== Data for this exercise

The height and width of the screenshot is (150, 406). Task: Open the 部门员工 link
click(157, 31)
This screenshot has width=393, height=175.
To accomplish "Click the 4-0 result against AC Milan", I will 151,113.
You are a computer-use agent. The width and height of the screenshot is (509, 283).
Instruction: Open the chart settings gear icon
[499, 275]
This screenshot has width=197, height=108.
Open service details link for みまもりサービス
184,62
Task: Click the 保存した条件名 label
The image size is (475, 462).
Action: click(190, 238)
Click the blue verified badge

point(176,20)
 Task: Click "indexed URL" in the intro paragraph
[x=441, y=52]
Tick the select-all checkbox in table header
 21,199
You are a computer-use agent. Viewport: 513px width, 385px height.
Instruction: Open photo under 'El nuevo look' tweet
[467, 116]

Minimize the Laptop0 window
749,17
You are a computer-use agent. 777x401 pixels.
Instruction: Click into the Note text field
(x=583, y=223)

====
== Data for this exercise

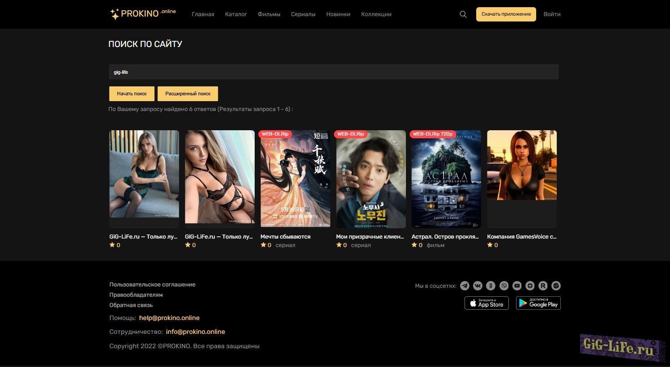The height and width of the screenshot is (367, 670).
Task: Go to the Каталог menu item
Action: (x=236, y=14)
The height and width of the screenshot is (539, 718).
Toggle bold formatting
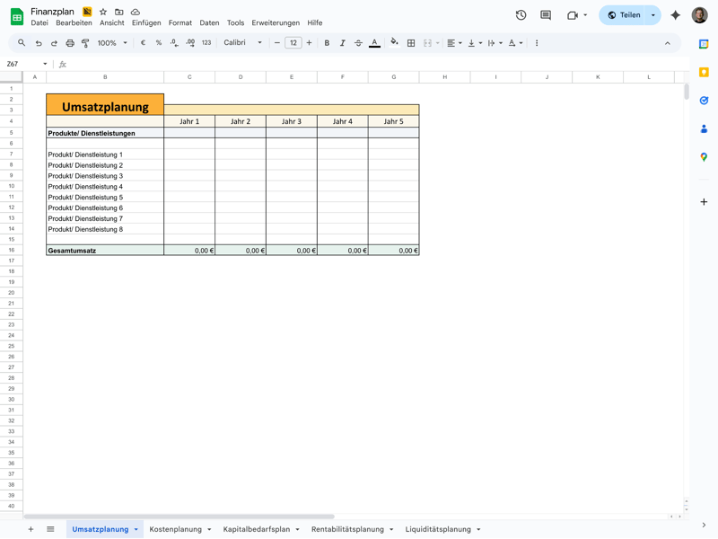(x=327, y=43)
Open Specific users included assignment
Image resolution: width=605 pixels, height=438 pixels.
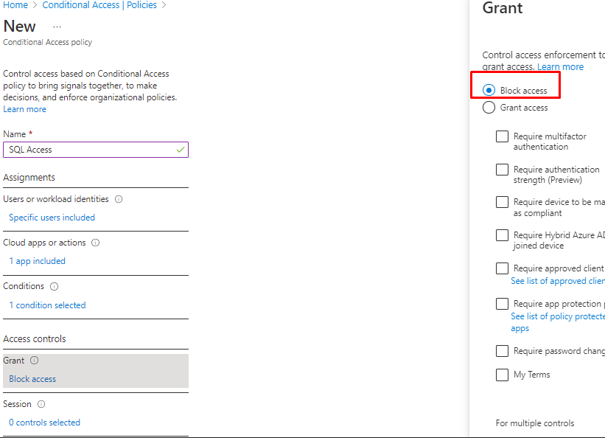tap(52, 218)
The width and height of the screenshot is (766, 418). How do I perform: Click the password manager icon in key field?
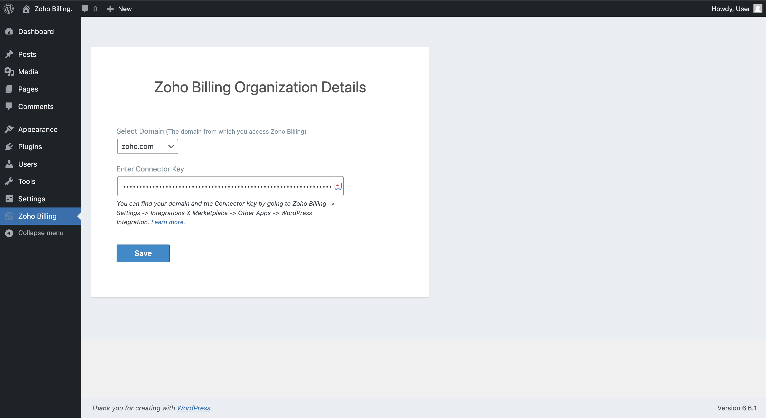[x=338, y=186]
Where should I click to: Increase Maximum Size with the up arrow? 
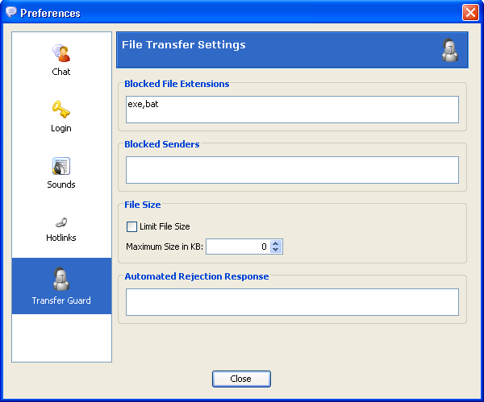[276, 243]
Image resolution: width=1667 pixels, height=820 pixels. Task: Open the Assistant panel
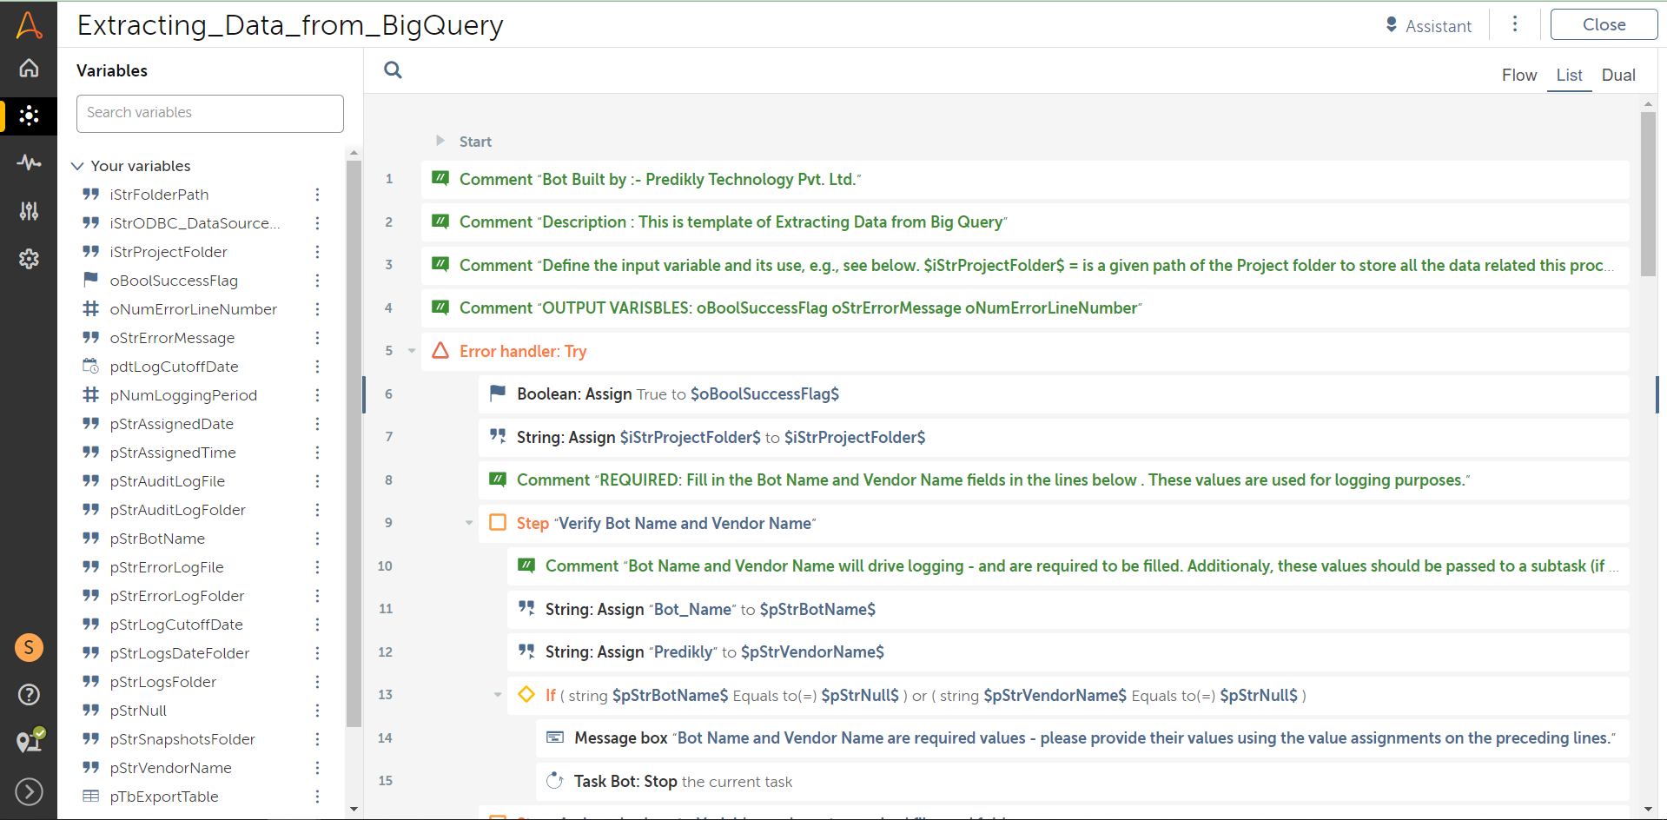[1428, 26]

====

Set down, exactly as they appear above, all lines from the one that has "The height and width of the screenshot is (150, 406)." down to the one that has "You are a computer-use agent. The", including those two and no others.

■ **Exercise result**:
The height and width of the screenshot is (150, 406). Task: Open the 部门员工 link
click(157, 31)
This screenshot has width=393, height=175.
To accomplish "Click the 4-0 result against AC Milan", I will 151,113.
You are a computer-use agent. The width and height of the screenshot is (509, 283).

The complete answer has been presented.